Reading passage »
::::::::::

I feel the way you handled things was a little wrong. She got pissed because you 'went too far' while giving her a backrub, which is understandable and the logical thing would have been to apologize and giver her some space for a while before talking to her about your feelings.

If you're in a friendship for 'benefits' it's not a friendship.
 
Dude, your friend zoned...she has it to good with you...just wait till she is attracted to one of your friends.
I know. thats why I dropping her. I tried dropping her a few times before, but he always starts crying and apologizing and etc.But this time, she has a choice to pick..
 
If the lines are getting blurry you need to sit down and talk it out with her. make your intentions clear and don't get angry if she rejects them.

I feel the way you handled things was a little wrong. She got pissed because you 'went too far' while giving her a backrub, which is understandable and the logical thing would have been to apologize and giver her some space for a while before talking to her about your feelings.

If you're in a friendship for 'benefits' it's not a friendship.

I mean I knew what she was going to say, I only said this cause I got angry, about what she said, and her not coming to my house for my bd. I guess I mostly said it because I wanted to end the friendship, but in the back of my mind, I thought she might say ok..

::::::::::

Directive 1 » In the forum thread about the strained friendship, shorten the paragraph beginning "If the lines are getting blurry" while keeping its main advice.
Directive 2 » Write what comes next in the forum thread about the strained friendship, picking up after its final post.

::::::::::

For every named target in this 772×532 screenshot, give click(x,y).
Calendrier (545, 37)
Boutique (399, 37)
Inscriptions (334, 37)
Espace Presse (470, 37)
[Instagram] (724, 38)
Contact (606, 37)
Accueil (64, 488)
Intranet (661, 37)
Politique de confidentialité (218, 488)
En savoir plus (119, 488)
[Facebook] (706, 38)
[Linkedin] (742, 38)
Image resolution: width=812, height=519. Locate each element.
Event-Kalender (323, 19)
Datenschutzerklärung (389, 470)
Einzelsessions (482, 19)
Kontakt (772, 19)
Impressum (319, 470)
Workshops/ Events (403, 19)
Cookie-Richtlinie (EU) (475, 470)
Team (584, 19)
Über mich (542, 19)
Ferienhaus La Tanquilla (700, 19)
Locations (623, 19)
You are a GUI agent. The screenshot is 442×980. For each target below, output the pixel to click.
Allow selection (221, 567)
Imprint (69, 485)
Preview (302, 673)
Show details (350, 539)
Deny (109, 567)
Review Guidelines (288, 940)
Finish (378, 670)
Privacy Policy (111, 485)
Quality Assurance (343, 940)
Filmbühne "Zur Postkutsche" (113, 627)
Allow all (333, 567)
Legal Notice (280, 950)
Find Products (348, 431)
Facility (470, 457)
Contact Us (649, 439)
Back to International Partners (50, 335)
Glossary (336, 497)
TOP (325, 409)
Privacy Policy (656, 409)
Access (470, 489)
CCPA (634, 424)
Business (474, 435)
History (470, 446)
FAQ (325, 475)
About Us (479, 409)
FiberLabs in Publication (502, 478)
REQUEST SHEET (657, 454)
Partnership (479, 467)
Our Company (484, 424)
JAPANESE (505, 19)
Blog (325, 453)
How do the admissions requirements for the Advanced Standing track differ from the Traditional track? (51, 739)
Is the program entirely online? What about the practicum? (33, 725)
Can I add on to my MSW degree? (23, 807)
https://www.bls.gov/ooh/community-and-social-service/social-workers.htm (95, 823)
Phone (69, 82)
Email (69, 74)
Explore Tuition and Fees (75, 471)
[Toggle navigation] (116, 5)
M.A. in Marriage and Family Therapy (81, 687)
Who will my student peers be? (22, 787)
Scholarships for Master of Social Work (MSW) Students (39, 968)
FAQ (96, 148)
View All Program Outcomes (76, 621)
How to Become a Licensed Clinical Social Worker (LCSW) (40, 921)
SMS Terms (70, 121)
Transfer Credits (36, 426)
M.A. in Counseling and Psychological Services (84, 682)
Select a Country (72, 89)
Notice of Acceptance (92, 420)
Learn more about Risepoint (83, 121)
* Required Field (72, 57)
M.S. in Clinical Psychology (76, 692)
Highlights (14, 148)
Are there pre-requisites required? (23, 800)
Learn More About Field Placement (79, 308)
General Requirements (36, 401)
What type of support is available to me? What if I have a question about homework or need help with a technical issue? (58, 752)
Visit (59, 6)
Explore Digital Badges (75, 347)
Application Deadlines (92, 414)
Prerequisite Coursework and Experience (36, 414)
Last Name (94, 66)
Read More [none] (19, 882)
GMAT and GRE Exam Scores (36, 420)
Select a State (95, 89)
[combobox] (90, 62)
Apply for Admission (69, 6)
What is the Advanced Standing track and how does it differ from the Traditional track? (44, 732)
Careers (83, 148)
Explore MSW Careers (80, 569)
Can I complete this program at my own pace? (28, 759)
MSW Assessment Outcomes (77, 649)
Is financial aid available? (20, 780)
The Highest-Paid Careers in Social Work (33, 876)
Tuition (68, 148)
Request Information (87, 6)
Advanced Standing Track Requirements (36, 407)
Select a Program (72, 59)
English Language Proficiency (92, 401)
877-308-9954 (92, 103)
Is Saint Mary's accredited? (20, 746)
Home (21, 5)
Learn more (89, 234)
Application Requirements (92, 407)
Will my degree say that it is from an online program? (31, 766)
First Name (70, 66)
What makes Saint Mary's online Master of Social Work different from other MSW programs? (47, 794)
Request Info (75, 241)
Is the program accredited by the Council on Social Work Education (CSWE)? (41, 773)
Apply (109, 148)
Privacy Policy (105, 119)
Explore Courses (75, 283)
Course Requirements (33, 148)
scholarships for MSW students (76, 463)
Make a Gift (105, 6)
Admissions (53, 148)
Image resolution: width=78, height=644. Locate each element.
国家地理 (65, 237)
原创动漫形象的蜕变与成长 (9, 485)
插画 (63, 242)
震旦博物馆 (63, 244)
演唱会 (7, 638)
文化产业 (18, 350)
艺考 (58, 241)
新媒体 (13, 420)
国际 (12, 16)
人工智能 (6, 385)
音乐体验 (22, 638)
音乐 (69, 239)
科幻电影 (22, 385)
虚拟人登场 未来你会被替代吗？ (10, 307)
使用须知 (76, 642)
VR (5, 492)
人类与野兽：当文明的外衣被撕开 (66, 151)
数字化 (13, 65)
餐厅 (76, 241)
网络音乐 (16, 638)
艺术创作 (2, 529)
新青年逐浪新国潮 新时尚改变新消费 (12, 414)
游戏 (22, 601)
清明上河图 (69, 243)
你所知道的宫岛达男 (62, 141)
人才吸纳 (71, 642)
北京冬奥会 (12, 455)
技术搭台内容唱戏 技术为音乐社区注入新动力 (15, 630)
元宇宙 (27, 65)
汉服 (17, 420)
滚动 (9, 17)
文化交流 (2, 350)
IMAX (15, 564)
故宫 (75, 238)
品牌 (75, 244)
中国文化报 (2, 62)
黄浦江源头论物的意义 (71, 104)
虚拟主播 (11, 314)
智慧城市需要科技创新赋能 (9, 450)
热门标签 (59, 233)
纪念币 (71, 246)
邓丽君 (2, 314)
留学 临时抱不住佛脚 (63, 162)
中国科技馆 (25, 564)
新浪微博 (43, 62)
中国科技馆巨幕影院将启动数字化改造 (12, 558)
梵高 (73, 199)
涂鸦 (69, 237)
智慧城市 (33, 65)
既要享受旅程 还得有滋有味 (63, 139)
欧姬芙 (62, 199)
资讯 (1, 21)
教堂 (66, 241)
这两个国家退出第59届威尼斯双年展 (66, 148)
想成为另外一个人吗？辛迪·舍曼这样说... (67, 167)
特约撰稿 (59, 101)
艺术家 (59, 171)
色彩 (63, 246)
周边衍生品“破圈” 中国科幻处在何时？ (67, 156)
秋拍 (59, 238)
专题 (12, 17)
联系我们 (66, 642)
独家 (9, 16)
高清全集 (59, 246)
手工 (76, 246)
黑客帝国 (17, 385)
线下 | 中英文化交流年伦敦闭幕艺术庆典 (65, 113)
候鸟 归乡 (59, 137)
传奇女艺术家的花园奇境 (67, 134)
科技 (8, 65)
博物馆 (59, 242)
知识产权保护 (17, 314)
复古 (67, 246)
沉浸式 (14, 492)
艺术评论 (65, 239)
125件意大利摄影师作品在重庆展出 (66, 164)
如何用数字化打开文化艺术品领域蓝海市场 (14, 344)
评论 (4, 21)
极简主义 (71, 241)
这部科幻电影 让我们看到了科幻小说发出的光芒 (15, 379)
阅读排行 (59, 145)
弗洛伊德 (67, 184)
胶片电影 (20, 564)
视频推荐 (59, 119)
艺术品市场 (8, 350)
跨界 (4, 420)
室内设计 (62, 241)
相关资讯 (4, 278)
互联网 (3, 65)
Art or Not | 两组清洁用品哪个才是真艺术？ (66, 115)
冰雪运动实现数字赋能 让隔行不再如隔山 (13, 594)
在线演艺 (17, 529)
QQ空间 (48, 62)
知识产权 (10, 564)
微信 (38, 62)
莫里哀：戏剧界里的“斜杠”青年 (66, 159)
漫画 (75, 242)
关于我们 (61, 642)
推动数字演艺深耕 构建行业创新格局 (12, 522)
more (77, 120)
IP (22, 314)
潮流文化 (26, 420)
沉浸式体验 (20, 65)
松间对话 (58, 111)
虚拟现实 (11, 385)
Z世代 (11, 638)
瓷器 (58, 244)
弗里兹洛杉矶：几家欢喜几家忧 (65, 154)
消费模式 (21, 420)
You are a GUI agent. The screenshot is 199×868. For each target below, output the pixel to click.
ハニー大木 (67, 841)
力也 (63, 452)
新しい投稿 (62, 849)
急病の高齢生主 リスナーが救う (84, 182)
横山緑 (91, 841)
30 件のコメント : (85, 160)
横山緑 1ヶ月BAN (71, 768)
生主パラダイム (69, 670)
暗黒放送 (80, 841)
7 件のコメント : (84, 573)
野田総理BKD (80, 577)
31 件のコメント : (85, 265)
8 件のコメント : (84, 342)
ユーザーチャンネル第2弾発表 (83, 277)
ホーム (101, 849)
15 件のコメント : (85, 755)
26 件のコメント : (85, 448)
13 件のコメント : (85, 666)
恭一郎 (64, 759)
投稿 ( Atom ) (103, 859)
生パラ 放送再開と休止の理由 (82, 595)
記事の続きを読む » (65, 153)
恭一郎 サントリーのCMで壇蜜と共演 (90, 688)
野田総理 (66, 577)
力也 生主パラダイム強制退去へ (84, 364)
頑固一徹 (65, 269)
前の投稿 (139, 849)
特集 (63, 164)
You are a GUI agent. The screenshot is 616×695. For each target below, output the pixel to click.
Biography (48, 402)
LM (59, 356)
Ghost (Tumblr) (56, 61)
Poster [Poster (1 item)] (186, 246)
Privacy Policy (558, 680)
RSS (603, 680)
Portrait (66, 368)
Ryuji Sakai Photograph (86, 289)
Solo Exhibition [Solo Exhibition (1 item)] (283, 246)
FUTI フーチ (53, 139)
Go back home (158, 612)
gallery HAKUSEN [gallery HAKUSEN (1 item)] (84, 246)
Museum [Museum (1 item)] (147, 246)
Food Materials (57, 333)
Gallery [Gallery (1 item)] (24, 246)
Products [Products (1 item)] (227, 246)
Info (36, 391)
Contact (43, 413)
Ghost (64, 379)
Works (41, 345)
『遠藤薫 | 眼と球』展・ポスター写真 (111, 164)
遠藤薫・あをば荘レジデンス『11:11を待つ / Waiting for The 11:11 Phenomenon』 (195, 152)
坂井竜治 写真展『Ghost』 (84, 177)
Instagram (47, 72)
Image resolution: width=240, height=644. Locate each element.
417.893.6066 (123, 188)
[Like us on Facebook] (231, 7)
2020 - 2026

::::::::::

Right answer 1 » When the lines blur, sit down with her and talk it through: make your intentions clear, and don't get angry if she turns them down.

Right answer 2 »
I think so. Obviously just being friends was something that seemed to be a bit emotionally uncomfortable (for lack of better wording) for you. I also get the impression that you were feeling kind of taken advantage of and not able to put up boundaries. Maybe you could have handled it differently. You could have just told her that you need space to deal with your feelings and cutting contact for a while is the best option for you.

Rejection sucks!
 
I think so. Obviously just being friends was something that seemed to be a bit emotionally uncomfortable (for lack of better wording) for you. I also get the impression that you were feeling kind of taken advantage of and not able to put up boundaries. Maybe you could have handled it differently. You could have just told her that you need space to deal with your feelings and cutting contact for a while is the best option for you.

Rejection sucks!

Yea ur right. I should of just said that.. but after she texted me and saying she wants to meet in person I told her just give me some time to think..
 
Also ur right I should of put boundaries.. the thing is shes completely broke so I didnt have a choice not paying when going out.. we would be out 30 hours at a time I couldnt just not spend money..
 
I think its a sucky situation but I can totally understand where you were coming from. You were right about her getting more out of the relationship. She was getting the kind of attention and benefits that girls often get from boyfriends but you were getting very little. She might not have been doing this intentionally but that doesn't change the way it makes you feel.
 
I think its a sucky situation but I can totally understand where you were coming from. You were right about her getting more out of the relationship. She was getting the kind of attention and benefits that girls often get from boyfriends but you were getting very little. She might not have been doing this intentionally but that doesn't change the way it makes you feel.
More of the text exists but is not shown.